Friday, November 19, 2010

The Ultimate Unfairness of Fair

We try to teach our children to play fair with others because as our reasons demonstrate it's in their own best interests to do so.  Would you want someone to take your toy from you?  Would you want to play with someone who will not wait their turn?  Would you want to play a game with someone who doesn't follow the rules? Who will want to play with you if you don't play fair?  Well ideally, the answer would be no one.  We teach them about fairness supposedly because it is in their best interests, but the reality is that they will grow up and go out into a world that is ultimately UNFAIR.

We tell them to do their best and that will be enough.  We try to brace them for the reality that "you can't win them all."  But what we don't tell them is that when they grow up, they will be living and competing in a world full of adults that simply didn't learn this lesson as a child or who simply disregarded the archaic idea that it was in their best interests to be fair.  What to do?  What to do?  One day when we get frustrated enough we will tell them "Life is NOT FAIR.  AND there is NOTHING we can do about it."

I have lived through plenty of loss, lies, betrayals, and broken promises to be the walking Poster Girl for UNFAIRNESS.  I lost my dad at fourteen before I even had a chance to push him off the pedestal.  I've worked for years for a promotion that was promised to me and ultimately denied and after fianlly quitting was doled out to a stranger free of charge.  I work hard and at every pass am made to feel that my best is not good enough because mistakes carry more weight than good ideas and intentions.

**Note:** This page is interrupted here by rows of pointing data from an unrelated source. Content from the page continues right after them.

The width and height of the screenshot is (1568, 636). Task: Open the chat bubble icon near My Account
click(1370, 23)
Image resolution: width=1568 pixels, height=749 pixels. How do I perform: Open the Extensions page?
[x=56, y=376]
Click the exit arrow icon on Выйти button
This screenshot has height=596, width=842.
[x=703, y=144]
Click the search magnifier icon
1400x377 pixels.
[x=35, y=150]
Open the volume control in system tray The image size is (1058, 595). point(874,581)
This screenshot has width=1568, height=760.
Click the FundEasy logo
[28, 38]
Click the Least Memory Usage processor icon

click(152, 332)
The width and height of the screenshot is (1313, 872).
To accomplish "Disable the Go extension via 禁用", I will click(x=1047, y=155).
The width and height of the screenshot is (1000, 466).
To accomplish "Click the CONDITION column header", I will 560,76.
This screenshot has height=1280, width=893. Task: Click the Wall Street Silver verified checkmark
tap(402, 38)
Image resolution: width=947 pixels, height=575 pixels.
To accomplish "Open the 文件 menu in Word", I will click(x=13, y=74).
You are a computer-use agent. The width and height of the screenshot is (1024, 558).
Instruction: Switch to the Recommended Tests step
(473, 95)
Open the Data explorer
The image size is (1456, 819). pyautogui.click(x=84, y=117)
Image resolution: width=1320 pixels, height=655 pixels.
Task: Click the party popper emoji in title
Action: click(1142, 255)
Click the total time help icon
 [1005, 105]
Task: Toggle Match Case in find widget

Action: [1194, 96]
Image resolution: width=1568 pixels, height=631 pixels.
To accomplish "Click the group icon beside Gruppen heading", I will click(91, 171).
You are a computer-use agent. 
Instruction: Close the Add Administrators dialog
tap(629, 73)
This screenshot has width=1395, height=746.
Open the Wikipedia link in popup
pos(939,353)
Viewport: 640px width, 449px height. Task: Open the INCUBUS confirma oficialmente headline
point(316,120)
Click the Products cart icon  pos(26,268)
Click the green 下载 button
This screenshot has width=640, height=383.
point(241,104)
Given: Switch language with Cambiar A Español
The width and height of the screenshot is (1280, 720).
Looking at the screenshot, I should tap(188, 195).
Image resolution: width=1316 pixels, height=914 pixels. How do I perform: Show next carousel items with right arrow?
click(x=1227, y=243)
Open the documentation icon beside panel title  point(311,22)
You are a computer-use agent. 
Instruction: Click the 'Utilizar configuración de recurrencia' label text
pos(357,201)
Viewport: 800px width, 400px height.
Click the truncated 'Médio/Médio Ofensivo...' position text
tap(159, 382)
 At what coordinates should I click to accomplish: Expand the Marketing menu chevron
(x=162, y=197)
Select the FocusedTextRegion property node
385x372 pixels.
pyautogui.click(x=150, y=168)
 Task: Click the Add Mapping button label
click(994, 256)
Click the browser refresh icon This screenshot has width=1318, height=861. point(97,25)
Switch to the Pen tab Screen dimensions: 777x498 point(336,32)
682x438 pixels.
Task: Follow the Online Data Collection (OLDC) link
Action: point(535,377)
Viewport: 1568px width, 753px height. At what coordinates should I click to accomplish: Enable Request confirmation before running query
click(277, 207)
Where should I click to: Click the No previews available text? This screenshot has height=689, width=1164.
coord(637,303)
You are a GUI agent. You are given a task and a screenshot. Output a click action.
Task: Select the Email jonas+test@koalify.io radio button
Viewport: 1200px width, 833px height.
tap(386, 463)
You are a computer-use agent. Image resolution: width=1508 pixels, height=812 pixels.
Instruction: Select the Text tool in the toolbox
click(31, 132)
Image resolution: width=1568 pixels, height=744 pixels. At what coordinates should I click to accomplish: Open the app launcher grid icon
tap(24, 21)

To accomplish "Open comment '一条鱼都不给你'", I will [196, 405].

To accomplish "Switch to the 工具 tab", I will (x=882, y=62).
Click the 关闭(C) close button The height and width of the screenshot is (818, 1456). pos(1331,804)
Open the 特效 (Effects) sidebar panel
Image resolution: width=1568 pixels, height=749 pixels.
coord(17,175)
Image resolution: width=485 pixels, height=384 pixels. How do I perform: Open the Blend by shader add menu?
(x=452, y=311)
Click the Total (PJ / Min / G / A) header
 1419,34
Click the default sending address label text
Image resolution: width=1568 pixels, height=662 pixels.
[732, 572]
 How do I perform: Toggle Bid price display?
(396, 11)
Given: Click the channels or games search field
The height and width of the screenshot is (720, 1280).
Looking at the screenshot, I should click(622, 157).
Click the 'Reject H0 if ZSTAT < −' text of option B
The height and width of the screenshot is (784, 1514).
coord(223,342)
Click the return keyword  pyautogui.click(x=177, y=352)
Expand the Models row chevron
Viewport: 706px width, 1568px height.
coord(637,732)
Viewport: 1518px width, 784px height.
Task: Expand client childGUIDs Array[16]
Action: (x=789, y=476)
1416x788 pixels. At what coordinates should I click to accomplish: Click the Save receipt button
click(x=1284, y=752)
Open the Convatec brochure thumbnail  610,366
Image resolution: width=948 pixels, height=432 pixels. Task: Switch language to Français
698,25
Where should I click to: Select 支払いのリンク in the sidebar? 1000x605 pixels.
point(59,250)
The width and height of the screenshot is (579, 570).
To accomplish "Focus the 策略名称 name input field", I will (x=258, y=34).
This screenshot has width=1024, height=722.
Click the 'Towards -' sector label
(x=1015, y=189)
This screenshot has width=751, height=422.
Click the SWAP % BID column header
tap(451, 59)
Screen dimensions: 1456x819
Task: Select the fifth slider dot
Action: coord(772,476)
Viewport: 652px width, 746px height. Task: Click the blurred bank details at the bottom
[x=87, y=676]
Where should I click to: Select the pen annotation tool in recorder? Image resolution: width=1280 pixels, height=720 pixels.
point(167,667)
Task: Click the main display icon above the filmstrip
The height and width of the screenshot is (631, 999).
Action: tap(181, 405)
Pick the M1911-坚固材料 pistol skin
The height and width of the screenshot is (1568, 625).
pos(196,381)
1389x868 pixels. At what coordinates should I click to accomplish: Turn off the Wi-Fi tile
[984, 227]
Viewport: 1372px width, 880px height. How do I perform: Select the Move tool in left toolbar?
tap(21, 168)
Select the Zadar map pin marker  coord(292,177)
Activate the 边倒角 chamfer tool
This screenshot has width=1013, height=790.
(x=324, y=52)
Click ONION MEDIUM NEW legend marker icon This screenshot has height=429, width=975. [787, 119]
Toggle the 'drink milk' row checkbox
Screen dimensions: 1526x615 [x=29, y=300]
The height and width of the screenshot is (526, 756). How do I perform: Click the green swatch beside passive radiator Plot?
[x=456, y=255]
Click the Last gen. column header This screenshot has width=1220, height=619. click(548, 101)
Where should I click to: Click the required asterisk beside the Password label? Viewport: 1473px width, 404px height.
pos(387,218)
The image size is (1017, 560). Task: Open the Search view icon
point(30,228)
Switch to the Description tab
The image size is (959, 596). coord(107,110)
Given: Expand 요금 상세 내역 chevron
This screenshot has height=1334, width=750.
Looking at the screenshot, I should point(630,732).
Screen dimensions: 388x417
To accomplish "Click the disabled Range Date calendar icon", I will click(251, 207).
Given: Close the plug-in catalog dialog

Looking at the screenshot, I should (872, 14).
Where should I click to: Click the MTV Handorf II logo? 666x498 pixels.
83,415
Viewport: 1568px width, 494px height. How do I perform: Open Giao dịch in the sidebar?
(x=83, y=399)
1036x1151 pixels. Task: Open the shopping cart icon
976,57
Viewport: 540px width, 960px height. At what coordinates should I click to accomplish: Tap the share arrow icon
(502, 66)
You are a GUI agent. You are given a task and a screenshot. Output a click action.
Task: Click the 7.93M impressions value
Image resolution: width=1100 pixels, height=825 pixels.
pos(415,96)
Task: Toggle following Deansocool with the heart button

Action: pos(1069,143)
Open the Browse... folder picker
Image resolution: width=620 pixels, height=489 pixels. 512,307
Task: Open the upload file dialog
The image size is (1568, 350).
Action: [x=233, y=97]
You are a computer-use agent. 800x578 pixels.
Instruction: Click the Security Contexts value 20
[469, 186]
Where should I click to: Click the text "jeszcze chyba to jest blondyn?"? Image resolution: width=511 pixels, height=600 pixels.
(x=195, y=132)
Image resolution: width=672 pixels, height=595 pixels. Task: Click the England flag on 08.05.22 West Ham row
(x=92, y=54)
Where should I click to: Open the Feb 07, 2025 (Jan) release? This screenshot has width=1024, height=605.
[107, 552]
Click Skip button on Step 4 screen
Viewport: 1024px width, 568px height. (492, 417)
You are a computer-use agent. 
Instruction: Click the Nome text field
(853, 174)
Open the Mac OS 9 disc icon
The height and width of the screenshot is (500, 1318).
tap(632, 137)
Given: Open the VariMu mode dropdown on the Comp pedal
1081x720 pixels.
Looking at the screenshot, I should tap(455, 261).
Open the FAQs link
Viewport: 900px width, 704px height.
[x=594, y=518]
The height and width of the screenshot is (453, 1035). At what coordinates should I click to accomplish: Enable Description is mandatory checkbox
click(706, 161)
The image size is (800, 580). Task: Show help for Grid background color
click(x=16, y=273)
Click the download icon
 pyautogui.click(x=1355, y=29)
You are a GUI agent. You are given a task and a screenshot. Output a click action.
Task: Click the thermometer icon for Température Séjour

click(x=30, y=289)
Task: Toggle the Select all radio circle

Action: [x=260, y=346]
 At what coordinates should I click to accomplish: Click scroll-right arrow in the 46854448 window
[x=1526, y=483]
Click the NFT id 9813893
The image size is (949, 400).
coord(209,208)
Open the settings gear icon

For me, I have no choice but to be the good girl that I am.  Somewhere way back in my past it must have been burned into my brain, or else we are born hardwired with the personality we have.  In any case, being UNFAIR simply doesn't register as the thing to do.  I'm not saying I'm perfect, oh I'm so the Poster Girl for UNPERFECTION as well if such a word existed.  I have been angry, frustrated, disappointed and saddened by the UNFAIRNESS of life, but knowing my children will meet it head on one day scares me.  Some part of me wonders if my training in FAIRNESS will leave them completely unprepared to survive in an UNFAIR world. 

Should I be teaching them the truth; that people who put their needs first, who take short cuts, who simply don't care whose feelings get hurt or don't look back to see whose lives are left drowning in their wake are the ones who succeed in the UNFAIR "real" world?  Am I dooming them to failure?  The short answer is most definitely YES.  But here comes my hard wiring again - I simply can't show them a roadmap that I don't have.  I will probably never know what it means to have SUCCESS by life's standards.  I have no grandiose notions of acquiring enough money not to give a crap about how I spend it or having strangers know my name and thinking that they perhaps know me too.  Happiness for me,  survival for me, depends on drowning these notions.  These notions are simply not compatible with my brain.

I fear for my children like all parents do.  We want to protect them from anything bad.  We want them to be safe and happy and healthy and we tell ourselves that if we can just accomplish this holy trinity of parenting then life will be fine.  It will open to them all the opportunities we never had.  It will give them the happiness we dream for them.  But the cynical me will always think in the back of my brain that life isn't going to GIVE them anything.  They will simply have to TAKE IT for themselves.  But my brain starts to overload at this juncture in thought because is TAKING what they want ULTIMATELY UNFAIR?